Would you put money into this business?
It’s in the red, with declining revenues and sharply rising costs. After years of operating in the black, surplus funds are gone and it has been forced to borrow to close the operating gap.
Income from the sale of properties and other special items has mitigated operating losses, but those won’t be available in the future.
On the cost side, increases-such as employee health premiums and other personnel expenditures-are likely to continue. To make matters worse, the business has little control over most of its costs.
Finally, management has no long-term plan in place to address the fundamental defects in its business model.
If you’re a Monroe County taxpayer, here’s the answer to the question: You already are putting money into it.
The “business” is the Monroe County government and, with the county Legislature’s recent approval of a 2.5 percent tax rate hike, you’ll soon be increasing your investment.
The lawmakers’ vote to raise the tax levy and restore millions of dollars in program funding cuts proposed by County Executive Jack Doyle brought an end to months of public alarm over the impact of a projected $45 million to $65 million county budget deficit next year. A fiscal crisis was averted.
But not for long.
That’s the warning implicit in the report to lawmakers by the blue-ribbon commission created to study the county’s finances. Delivered the morning of the legislature’s vote on the 2003 budget, the report-except for the section questioning the practice of maintaining a flat property tax levy-drew relatively little attention.
Now, the report appears at risk of collecting dust on a shelf. If that happens, one day someone will retrieve it and discover that everything that later occurred was predicted.
Specifically, they’d find a report warning that:
— “The revenue/expense imbalance that is creating the County budget deficits is real, substantial, structural and will not correct itself.” The growing gap by 2001 had wiped out the more than $50 million surplus that existed in 1997. The structural problems are so severe that “even a return to the more prosperous times of several years ago will not overcome the deficit.”

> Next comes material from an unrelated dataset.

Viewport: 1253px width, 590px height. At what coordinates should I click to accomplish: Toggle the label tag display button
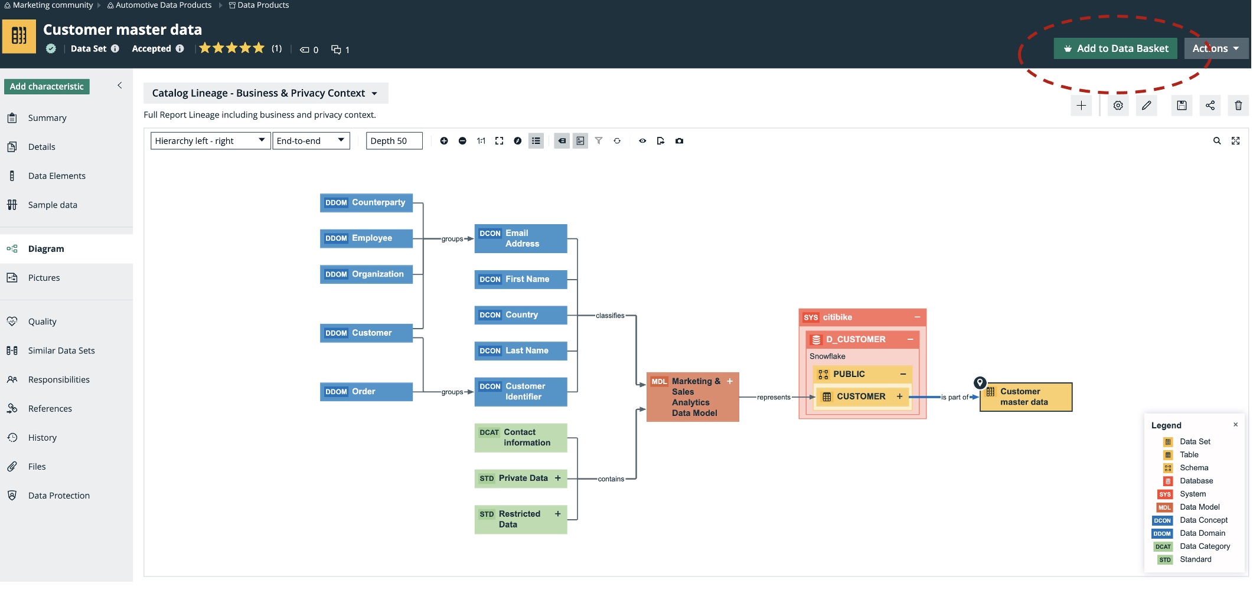pos(562,141)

— The county’s continuing sources of revenue excluding state and federal reimbursements have declined. One factor is a sales-tax agreement that has shifted revenue sharing in favor of the city and suburban school districts-costing the county $17 million in additional revenue last year.
— Although federal aid to the county decreased from 1997 to 2001, combined state and federal aid posted a net increase of $33.6 million. But the total cost of mandated programs rose at an even faster rate. The largest increase in net county cost was in Medicaid spending, which jumped $20.2 million-or 25 percent-to more than $100 million.
— Fast-rising health premiums are driving up costs. Unlike most private-sector employers, Monroe County has been unable “to use employee health insurance contributions and co-payments to encourage more cost-effective use of health care.”
— Proceeds of property sales and tobacco-settlement funds have eased the deficit problem, but they won’t continue. In fact, the panel found at least $29 million in non-recurring revenues in the 2002 budget.
— The policy of keeping the property tax levy constant over the past decade means the tax rate has declined and the county has not gained additional revenue from the 30 percent increase in the full value of real property. “Had the county kept the rate rather than the levy constant since 1992,” the panel wrote, “it would have had approximately $54 (million) in additional revenue in 2001.”
A strong economy, combined with use of onetime funding sources, for a time covered up the problem of declining revenues and rapidly rising costs, but “the inevitable is now upon us with a vengeance.”
The individuals who wrote these words-former RGS Energy Corp. chief Thomas Richards, HSBC Bank USA regional president Kenneth Bell, former Time Warner Communications president Ann Burr and Charles Plosser, dean of the William E. Simon Graduate School of Business Administration-know something about how businesses should be run. They also think they know what steps must be taken to turn around the county’s finances.
Those measures include long-range cost and revenue planning, aggressive action to achieve operational efficiency and strong partnerships with non-profit agencies that provide county-funded services. In addition, the county needs to push for Albany to take responsibility for the local financial impact of state-mandated programs.
And, yes, county officials need to realize that “holding the tax levy constant has locked the County into a pattern of escalating costs and constant revenue that will inevitably exact too great a burden on reducing services.”
These days, investors confronted with a company whose future is written in red ink vote their shares in the market-swiftly and harshly. County taxpayers don’t have that option.
They can vote with their feet, however. And unless the county heeds the blue-ribbon panel’s urging to “realistically come to grips with the financial difficulties that have been plaguing it for most of the past decade,” a growing number of residents might choose to do so.